• [Exercises]
1. According to the computing device passage, what are the examples of security features?
2. Copy the computing device passage from "The computing device 2400 may include a battery/power" to "AC line power).", replacing "energy source" with "power source".

• [Exercise text]

>>>>>

In some embodiments, the communication chip 2406 may manage wired communications, such as electrical, optical, or any other suitable communication protocols (e.g., the Ethernet). As noted above, the communication chip 2406 may include multiple communication chips. For instance, a first communication chip 2406 may be dedicated to shorter-range wireless communications such as Wi-Fi or Bluetooth, and a second communication chip 2406 may be dedicated to longer-range wireless communications such as global positioning system (GPS), EDGE, GPRS, CDMA, WiMAX, LTE, EV-DO, or others. In some embodiments, a first communication chip 2406 may be dedicated to wireless communications, and a second communication chip 2406 may be dedicated to wired communications.

The computing device 2400 may include a battery/power circuitry 2410. The battery/power circuitry 2410 may include one or more energy storage devices (e.g., batteries or capacitors) and/or circuitry for coupling components of the computing device 2400 to an energy source separate from the computing device 2400 (e.g., AC line power).

The computing device 2400 may include a display device 2412 (or corresponding interface circuitry, as discussed above). The display device 2412 may include any visual indicators, such as a heads-up display, a computer monitor, a projector, a touchscreen display, a liquid crystal display (LCD), a light-emitting diode display, or a flat panel display, for example.

The computing device 2400 may include an audio output device 2414 (or corresponding interface circuitry, as discussed above). The audio output device 2414 may include any device that generates an audible indicator, such as speakers, headsets, or earbuds, for example.

The computing device 2400 may include an audio input device 2416 (or corresponding interface circuitry, as discussed above). The audio input device 2416 may include any device that generates a signal representative of a sound, such as microphones, microphone arrays, or digital instruments (e.g., instruments having a musical instrument digital interface (MIDI) output).

The computing device 2400 may include an other output device 2418 (or corresponding interface circuitry, as discussed above). Examples of the other output device 2418 may include an audio codec, a video codec, a printer, a wired or wireless transmitter for providing information to other devices, or an additional storage device.

The computing device 2400 may include an other input device 2420 (or corresponding interface circuitry, as discussed above). Examples of the other input device 2420 may include an accelerometer, a gyroscope, a compass, an image capture device, a keyboard, a cursor control device such as a mouse, a stylus, a touchpad, a bar code reader, a Quick Response (QR) code reader, any sensor, or a radio frequency identification (RFID) reader.

The computing device 2400 may include a GPS device 2422 (or corresponding interface circuitry, as discussed above). The GPS device 2422 may be in communication with a satellite-based system and may receive a location of the computing device 2400, as known in the art.

The computing device 2400 may include a security interface device 2424. The security interface device 2424 may include any device that provides security features for the computing device 2400 or for any individual components therein (e.g., for the processing device 2402 or for the memory 2404). Examples of security features may include authorization, access to digital certificates, access to items in keychains, etc. Examples of the security interface device 2424 may include a software firewall, a hardware firewall, an antivirus, a content filtering device, or an intrusion detection device.

<<<<<

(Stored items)
>>>>>

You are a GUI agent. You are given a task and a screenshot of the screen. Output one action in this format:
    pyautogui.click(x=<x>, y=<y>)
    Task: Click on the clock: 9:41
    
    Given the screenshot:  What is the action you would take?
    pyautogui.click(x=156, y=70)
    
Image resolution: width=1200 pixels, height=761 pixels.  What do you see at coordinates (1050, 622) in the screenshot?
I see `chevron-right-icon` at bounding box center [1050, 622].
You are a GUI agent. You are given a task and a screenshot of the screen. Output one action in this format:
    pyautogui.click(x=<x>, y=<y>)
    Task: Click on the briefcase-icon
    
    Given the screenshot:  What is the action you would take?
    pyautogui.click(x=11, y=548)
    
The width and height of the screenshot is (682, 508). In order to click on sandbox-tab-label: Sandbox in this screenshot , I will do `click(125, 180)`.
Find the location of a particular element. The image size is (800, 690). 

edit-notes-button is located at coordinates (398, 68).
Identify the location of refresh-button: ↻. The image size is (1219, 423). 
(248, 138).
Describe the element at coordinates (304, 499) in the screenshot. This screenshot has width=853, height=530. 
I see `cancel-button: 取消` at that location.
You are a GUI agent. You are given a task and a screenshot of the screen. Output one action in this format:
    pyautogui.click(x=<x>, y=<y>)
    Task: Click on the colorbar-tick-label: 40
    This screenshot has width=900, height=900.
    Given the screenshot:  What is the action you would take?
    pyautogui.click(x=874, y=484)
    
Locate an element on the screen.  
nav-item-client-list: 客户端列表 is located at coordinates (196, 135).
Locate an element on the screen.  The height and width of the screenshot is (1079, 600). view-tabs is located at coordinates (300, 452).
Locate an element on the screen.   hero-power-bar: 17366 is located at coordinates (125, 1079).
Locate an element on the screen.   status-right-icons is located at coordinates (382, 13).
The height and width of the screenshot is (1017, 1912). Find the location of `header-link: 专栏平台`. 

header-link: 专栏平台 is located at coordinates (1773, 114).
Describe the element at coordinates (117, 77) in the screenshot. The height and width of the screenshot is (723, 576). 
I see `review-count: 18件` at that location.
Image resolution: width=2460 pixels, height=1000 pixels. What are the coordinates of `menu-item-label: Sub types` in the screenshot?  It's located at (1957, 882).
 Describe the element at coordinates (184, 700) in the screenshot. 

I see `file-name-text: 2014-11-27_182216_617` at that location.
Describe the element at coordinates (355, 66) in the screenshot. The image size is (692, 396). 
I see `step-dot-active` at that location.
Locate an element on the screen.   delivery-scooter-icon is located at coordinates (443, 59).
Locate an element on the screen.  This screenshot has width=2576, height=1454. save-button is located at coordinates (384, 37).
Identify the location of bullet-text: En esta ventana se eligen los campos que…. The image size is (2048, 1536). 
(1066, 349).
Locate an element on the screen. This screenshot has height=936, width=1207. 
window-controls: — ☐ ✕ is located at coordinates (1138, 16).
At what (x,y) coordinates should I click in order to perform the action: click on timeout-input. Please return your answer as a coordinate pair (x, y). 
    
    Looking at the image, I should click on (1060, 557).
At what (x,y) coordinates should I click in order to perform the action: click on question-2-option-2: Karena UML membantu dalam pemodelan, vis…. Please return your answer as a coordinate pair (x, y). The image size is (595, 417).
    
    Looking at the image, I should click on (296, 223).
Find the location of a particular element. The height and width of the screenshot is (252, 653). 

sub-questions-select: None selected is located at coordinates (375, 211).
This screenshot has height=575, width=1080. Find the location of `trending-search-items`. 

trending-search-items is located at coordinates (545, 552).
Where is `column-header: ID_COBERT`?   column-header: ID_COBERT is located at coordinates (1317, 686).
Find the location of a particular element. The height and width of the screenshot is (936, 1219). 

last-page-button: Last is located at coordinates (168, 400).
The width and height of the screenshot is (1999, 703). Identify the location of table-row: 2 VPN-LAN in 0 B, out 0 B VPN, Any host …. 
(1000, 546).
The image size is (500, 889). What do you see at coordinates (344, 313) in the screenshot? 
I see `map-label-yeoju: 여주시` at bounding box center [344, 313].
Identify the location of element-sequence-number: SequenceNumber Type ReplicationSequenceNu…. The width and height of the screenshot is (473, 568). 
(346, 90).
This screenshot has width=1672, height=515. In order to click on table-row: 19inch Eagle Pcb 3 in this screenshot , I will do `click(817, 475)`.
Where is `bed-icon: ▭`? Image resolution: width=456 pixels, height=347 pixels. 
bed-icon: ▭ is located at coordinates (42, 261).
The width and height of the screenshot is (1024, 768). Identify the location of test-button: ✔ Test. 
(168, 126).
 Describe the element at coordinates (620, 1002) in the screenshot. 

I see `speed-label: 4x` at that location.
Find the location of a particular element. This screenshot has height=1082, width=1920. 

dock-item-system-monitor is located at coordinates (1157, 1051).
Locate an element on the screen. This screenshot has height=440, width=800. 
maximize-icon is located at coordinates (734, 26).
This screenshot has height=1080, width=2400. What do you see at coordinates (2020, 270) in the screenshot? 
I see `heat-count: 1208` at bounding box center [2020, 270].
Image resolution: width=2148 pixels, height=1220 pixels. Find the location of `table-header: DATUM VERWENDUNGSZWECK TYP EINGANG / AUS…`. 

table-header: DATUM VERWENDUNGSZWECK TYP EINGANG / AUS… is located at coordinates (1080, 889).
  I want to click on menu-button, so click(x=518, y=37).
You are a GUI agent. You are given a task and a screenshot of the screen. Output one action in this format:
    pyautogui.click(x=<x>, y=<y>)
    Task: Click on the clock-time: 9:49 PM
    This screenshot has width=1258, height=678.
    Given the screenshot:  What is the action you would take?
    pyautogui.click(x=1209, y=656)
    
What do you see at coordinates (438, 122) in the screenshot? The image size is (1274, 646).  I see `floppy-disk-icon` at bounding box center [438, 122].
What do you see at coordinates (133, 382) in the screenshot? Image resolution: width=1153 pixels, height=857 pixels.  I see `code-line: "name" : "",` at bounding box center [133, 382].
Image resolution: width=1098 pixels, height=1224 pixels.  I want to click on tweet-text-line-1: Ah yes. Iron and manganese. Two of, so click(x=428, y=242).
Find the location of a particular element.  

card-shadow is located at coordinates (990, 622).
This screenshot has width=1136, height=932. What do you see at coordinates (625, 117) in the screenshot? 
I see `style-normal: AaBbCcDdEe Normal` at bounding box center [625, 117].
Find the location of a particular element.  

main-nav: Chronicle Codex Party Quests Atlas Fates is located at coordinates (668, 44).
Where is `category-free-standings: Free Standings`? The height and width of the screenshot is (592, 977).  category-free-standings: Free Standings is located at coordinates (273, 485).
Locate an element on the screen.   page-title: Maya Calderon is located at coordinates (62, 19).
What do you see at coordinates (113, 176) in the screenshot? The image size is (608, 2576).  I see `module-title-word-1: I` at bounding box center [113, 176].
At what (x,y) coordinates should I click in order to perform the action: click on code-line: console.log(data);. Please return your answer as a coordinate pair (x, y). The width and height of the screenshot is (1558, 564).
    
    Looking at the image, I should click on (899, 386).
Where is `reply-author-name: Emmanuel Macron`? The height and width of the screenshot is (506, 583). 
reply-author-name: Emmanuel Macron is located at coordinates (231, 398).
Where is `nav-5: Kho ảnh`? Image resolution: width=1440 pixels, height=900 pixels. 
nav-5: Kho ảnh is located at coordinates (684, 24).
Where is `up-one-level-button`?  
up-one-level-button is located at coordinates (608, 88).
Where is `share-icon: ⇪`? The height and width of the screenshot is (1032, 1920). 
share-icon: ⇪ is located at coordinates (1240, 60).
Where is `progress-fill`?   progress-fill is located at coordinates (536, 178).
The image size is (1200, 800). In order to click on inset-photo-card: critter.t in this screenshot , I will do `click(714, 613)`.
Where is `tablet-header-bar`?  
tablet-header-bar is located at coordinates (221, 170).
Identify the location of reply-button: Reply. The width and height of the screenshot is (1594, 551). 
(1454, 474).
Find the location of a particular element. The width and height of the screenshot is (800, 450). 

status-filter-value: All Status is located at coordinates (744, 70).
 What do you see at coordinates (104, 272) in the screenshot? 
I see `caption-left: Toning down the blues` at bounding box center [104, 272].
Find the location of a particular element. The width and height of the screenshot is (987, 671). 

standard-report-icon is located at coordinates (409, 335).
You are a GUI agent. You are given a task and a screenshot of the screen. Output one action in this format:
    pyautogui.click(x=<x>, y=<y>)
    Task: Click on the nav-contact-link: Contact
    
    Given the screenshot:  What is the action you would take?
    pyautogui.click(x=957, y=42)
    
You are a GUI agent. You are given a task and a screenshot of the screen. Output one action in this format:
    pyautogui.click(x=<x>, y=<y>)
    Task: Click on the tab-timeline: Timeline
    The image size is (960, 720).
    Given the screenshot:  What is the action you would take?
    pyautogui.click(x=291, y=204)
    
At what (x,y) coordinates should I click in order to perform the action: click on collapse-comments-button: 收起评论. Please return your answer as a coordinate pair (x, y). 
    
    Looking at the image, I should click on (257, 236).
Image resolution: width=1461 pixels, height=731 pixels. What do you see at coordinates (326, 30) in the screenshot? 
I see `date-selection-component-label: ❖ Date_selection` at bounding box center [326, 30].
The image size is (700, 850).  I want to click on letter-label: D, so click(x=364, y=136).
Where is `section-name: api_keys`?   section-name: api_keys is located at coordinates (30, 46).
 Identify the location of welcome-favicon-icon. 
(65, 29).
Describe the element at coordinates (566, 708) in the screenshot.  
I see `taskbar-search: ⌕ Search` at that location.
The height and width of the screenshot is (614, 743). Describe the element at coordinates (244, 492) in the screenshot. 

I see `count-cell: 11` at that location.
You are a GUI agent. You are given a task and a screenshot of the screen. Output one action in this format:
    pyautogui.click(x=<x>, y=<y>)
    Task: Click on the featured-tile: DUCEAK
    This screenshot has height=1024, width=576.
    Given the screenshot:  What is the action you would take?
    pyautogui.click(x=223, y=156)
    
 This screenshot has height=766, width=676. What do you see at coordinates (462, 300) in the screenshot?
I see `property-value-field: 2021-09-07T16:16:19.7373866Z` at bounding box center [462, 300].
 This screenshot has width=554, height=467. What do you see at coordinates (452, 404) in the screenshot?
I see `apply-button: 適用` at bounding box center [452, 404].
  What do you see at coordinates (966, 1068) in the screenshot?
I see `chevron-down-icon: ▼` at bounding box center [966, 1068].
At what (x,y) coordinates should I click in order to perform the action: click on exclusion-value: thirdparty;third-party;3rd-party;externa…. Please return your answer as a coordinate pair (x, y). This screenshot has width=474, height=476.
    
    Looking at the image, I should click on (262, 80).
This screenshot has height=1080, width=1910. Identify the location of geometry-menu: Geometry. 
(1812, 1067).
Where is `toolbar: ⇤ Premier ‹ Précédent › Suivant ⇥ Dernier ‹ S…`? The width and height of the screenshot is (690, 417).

<<<<<

• [Responses by task]
1. Authorization, access to digital certificates, and access to items in keychains.

2.
The computing device 2400 may include a battery/power circuitry 2410. The battery/power circuitry 2410 may include one or more energy storage devices (e.g., batteries or capacitors) and/or circuitry for coupling components of the computing device 2400 to an power source separate from the computing device 2400 (e.g., AC line power).